Two of the most vital artists populate the fringes of the new weird America with spirits and sorrow.
Liz Harris and Eva Saelens may not be household names, but as Grouper and Inca Ore respectively they have produced some of the most evocative and moving music of the past decade. Darkly mysterious and uniquely feminine in a music world where female art often means mockery of inappropriate rock chauvinism or transvestitism into such bad behavior, Portland’s Harris and Oakland’s Saelens share a knack for creating textured canvases of music that express intimacy through a disconnection from the materiality of their sounds. This aesthetic is expressed astutely on the recent reissue of a split featuring both artists that originally released on cassette in 2007.
Grouper’s side was recorded in a fit of depression, her futile daily search for a neighbor’s lost cat being the only light to her creative quest. Appropriately then, the tracks are gloriously lost-sounding, with a cathedralesque glow to the four piano-fronted tracks. “Fallow” dangles detached melodies against Harris’s sweet chanting voice like wind chimes set to play in minor keys.

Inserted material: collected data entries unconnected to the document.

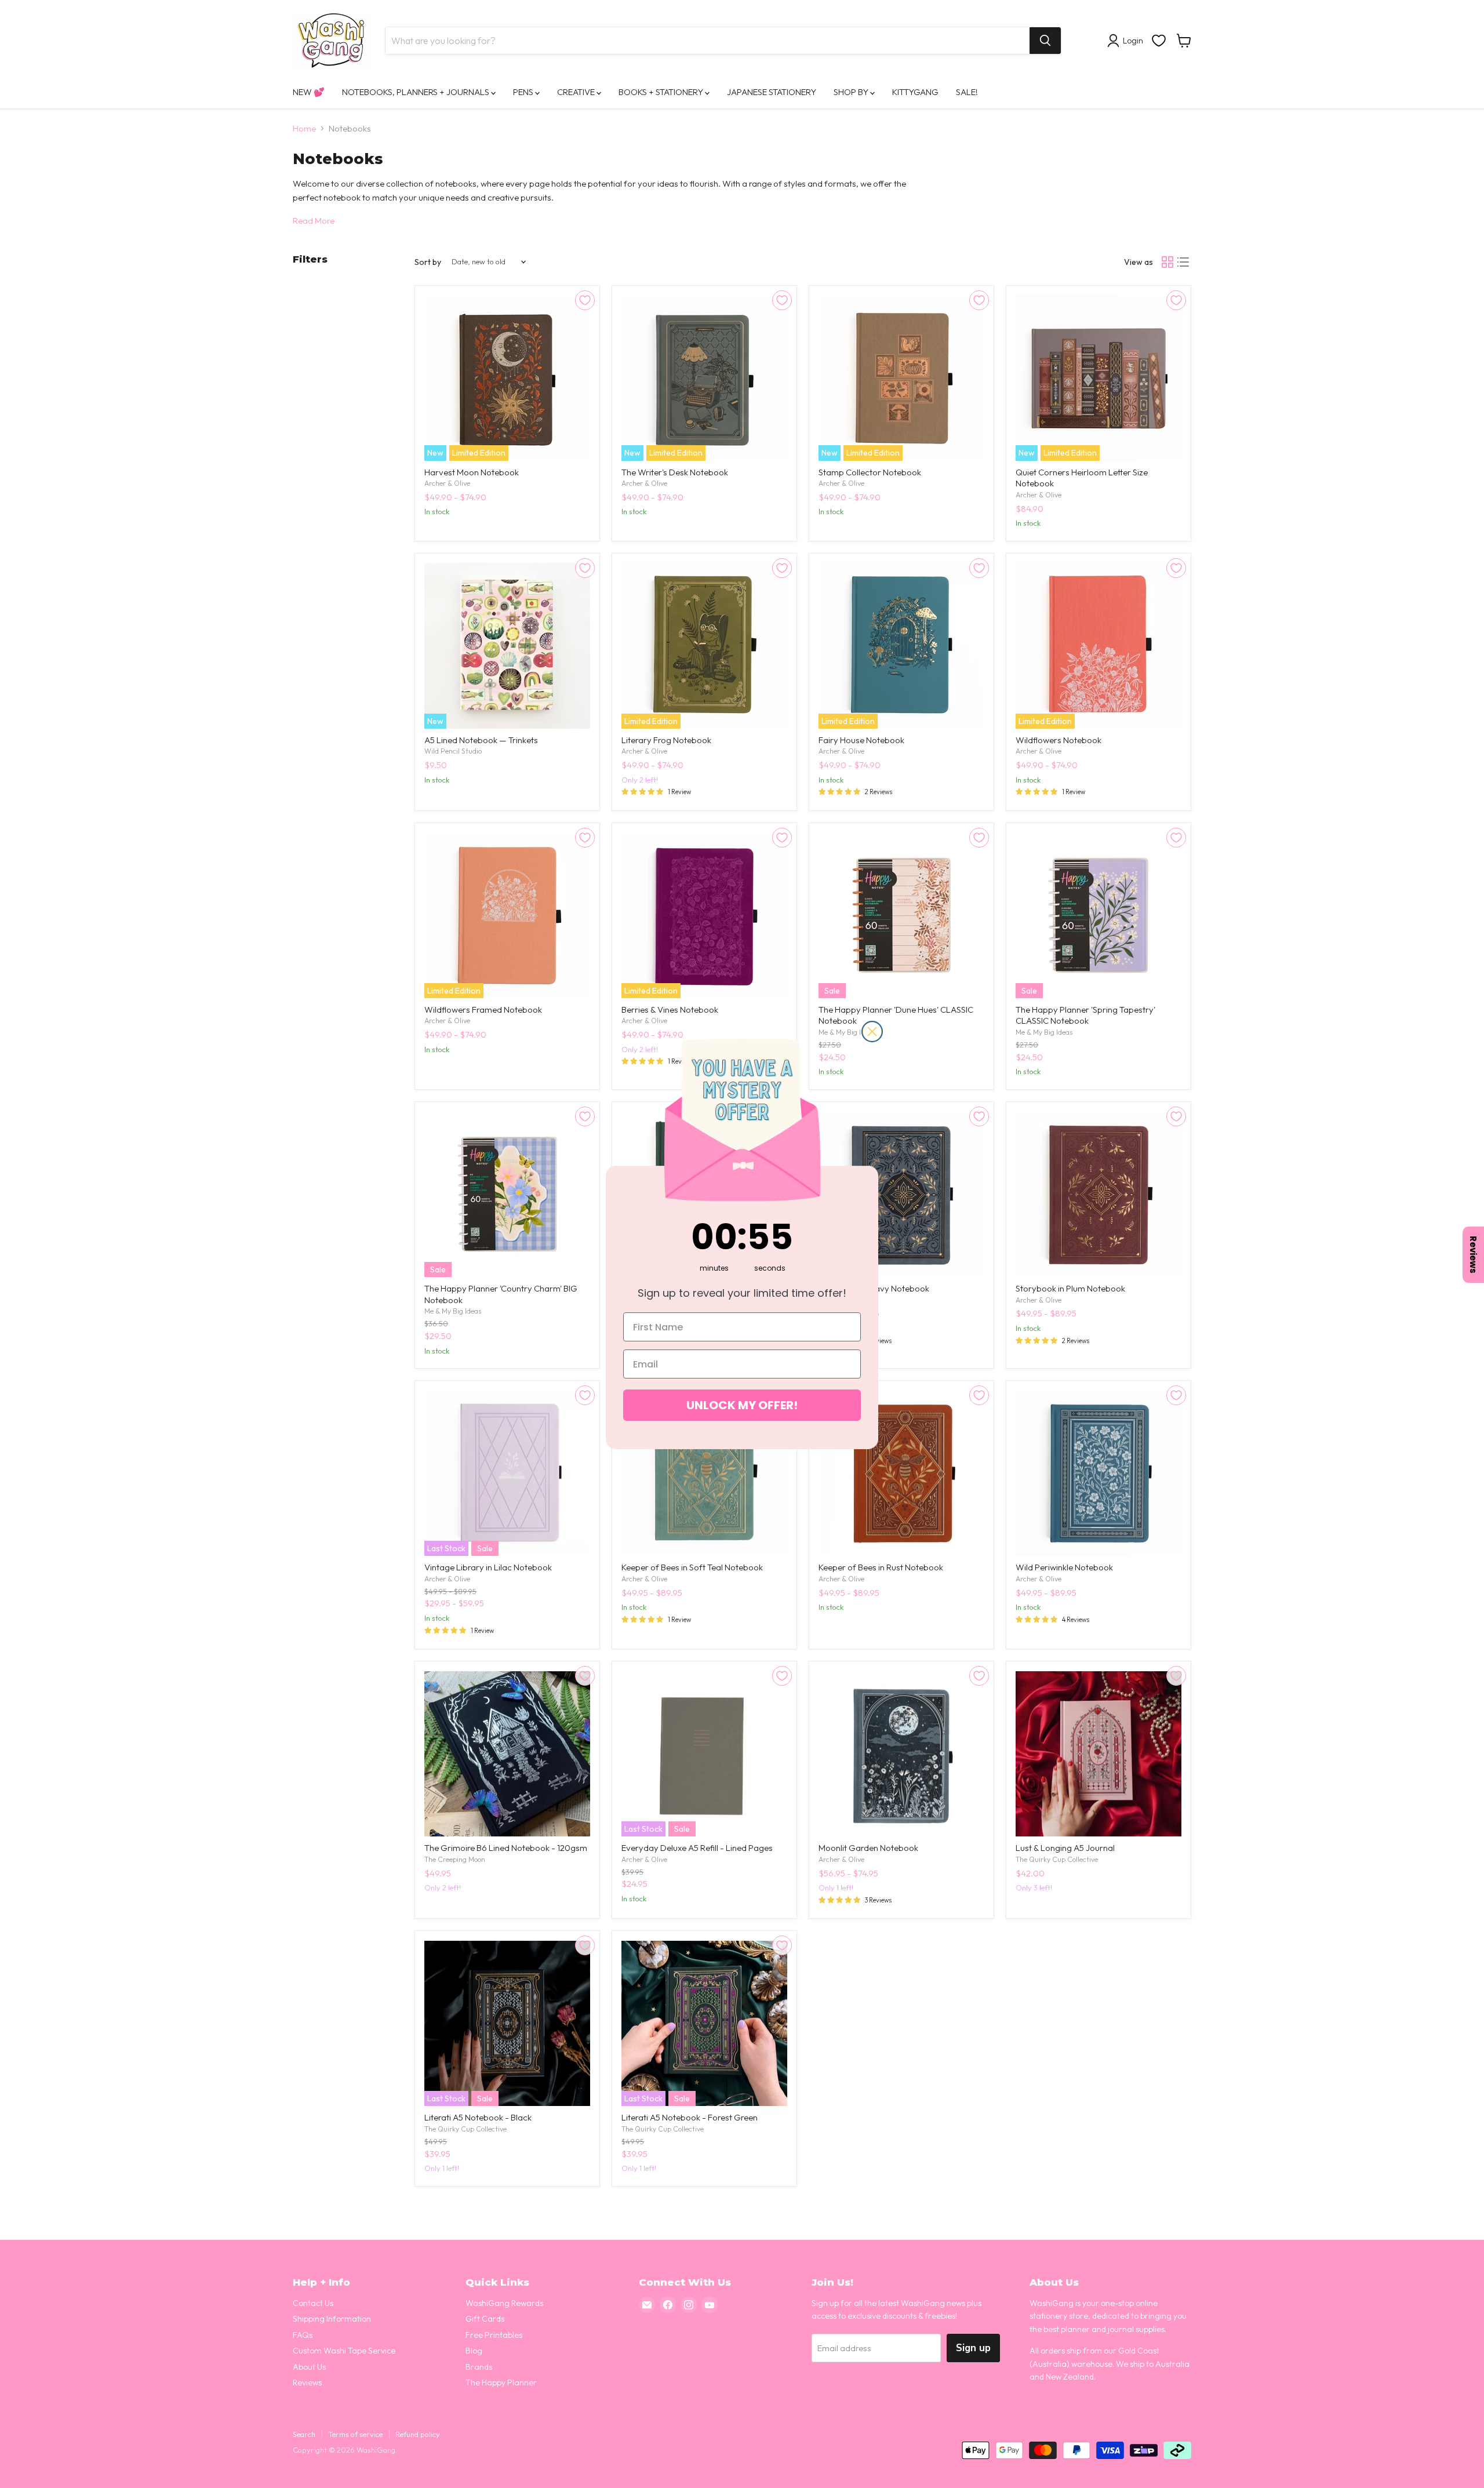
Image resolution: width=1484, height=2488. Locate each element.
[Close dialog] (872, 1031)
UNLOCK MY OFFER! (742, 1405)
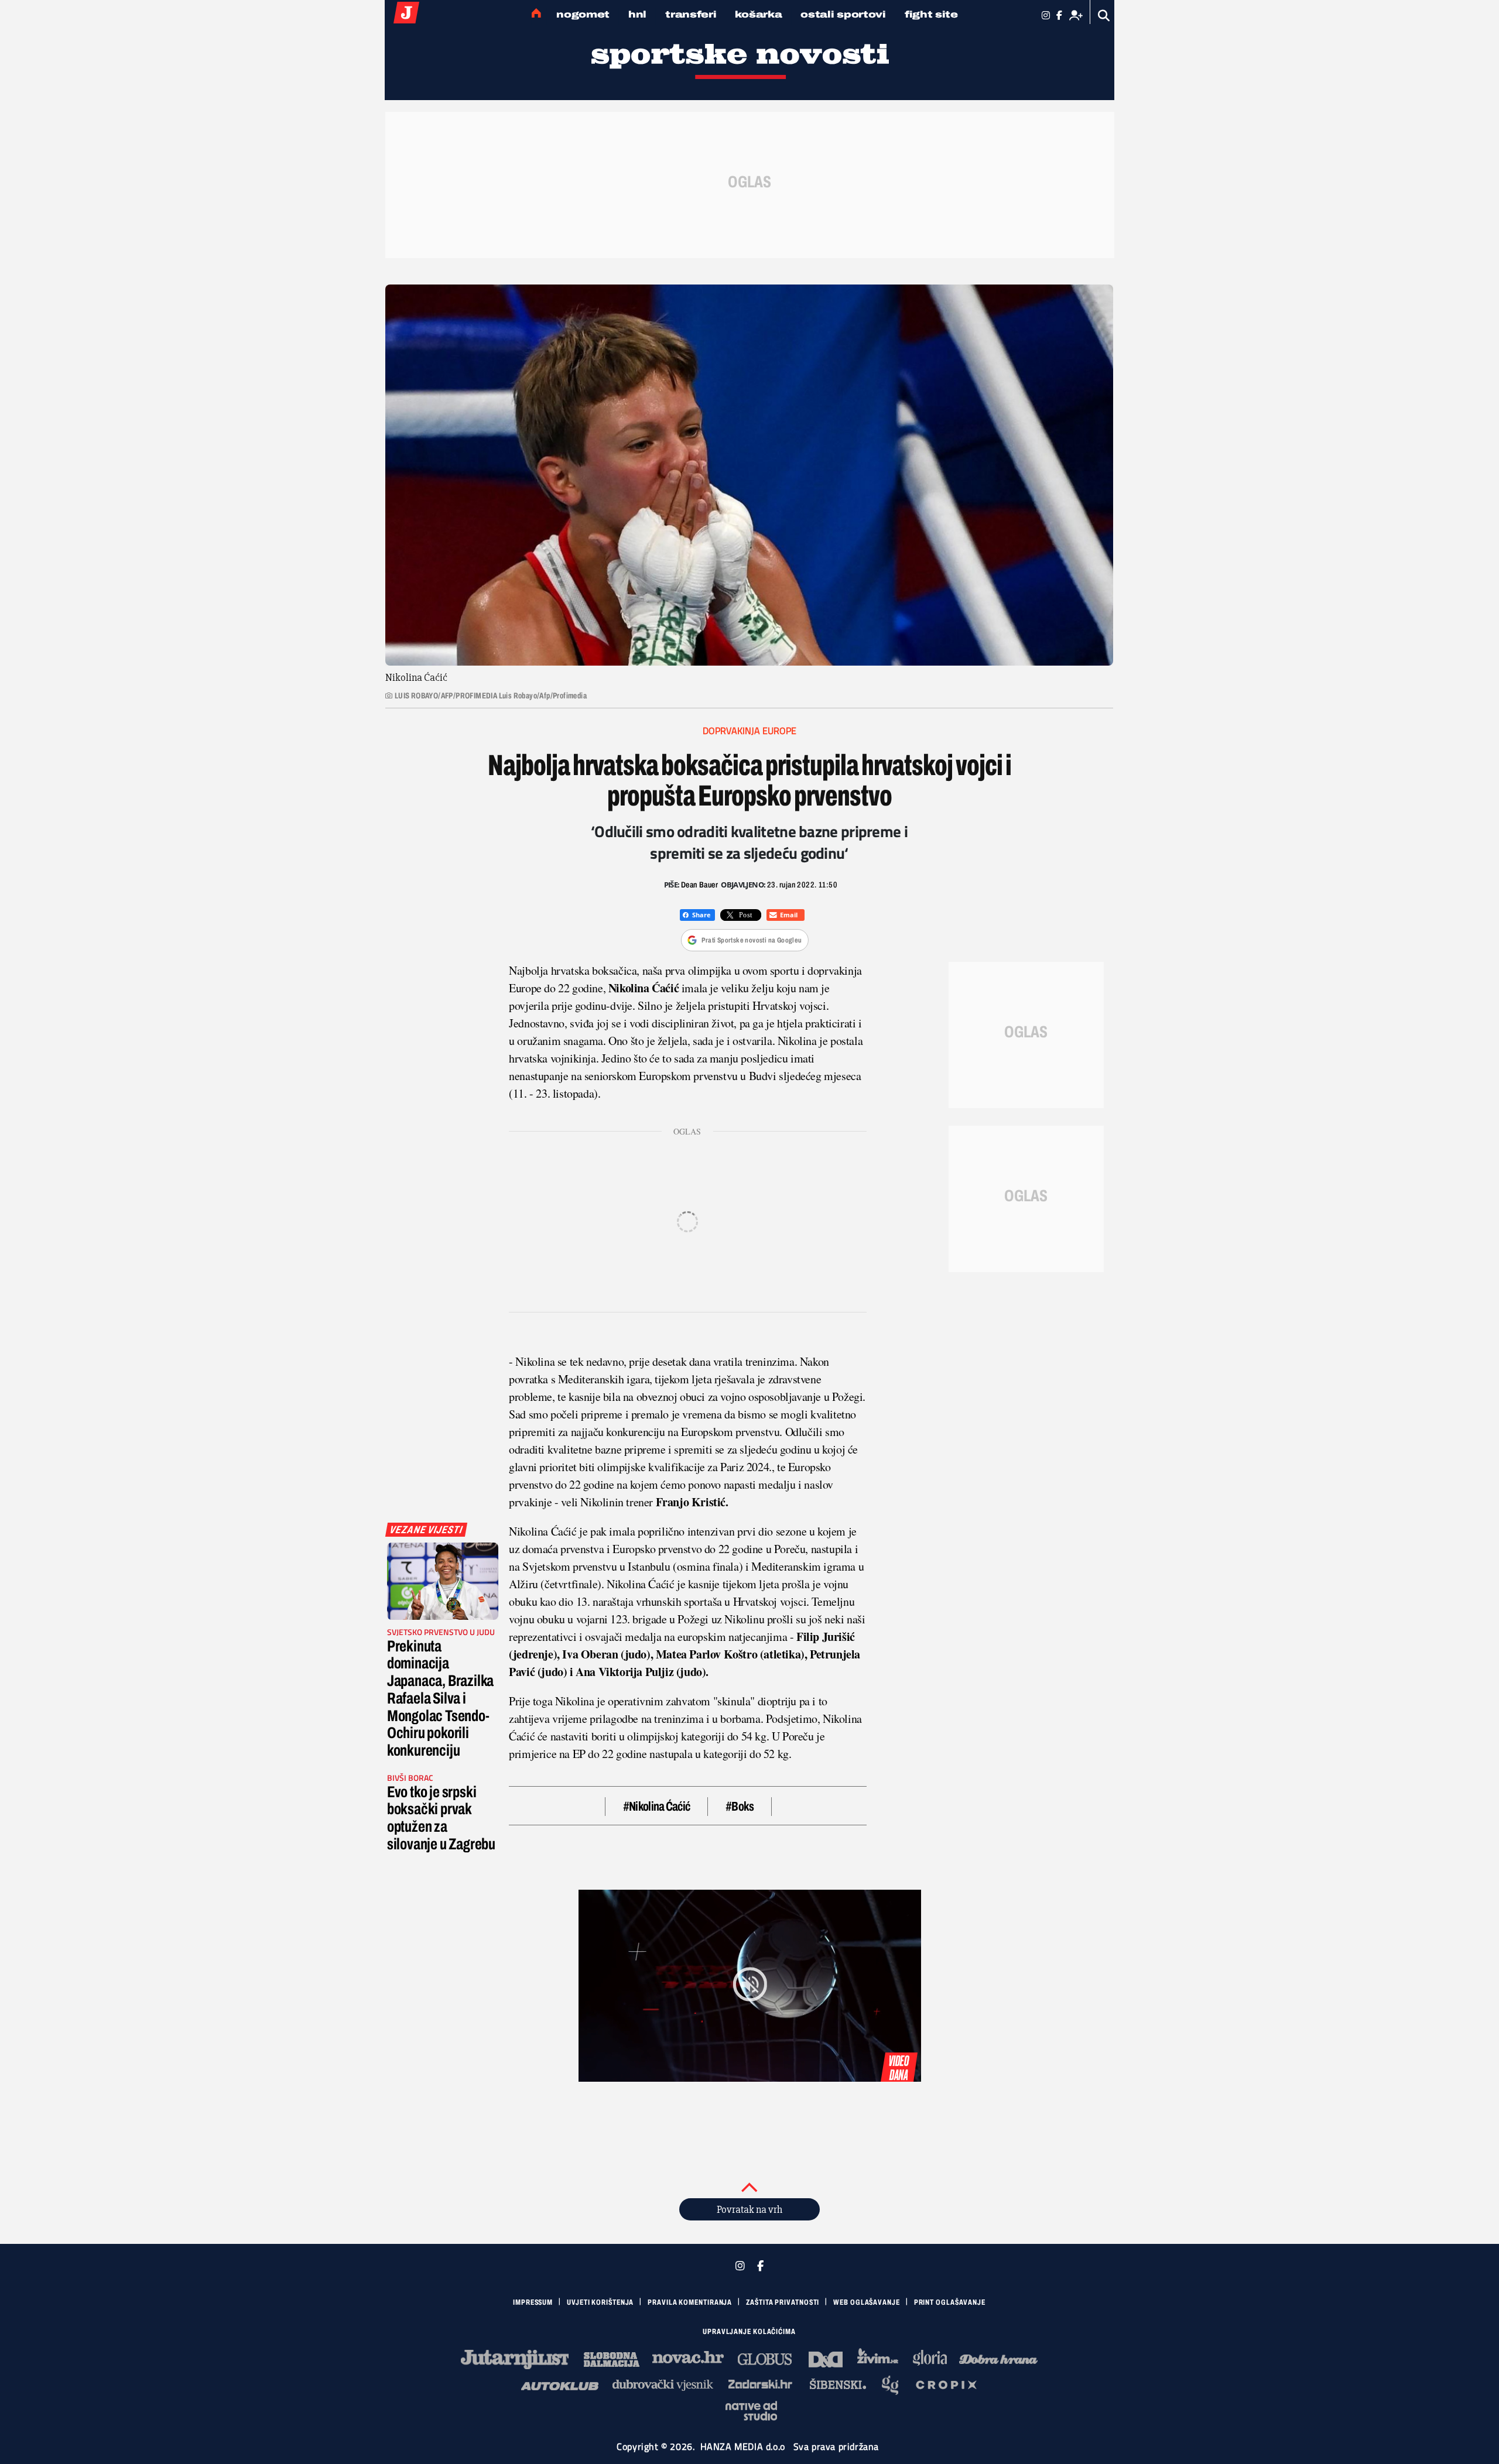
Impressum (533, 2302)
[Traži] (1104, 15)
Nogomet (583, 14)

Inca Ore’s half is even better, the nativism of her namesake shining through in moments of ritual minimalism spooky enough to humble the World Serpent Distribution crew. It’s about as lo-fi as they come, shaped more by the hollowness of its spaces than the roughness of its grainy fibers. “Baby Tiger, I Went Far Away” is nothing more than voice accompanied by a screechy reverberated violin while “Churpa Champurrado” is just pounding toms colored by whistles and whines. The more Saelens does with less on these tunes, the more breathtaking and room-stopping the music becomes. “Vista Maria” is perhaps the most noticeable case in point, an a capella off-key duet between Saelens and herself so nakedly lonely it’s practically voyeuristic.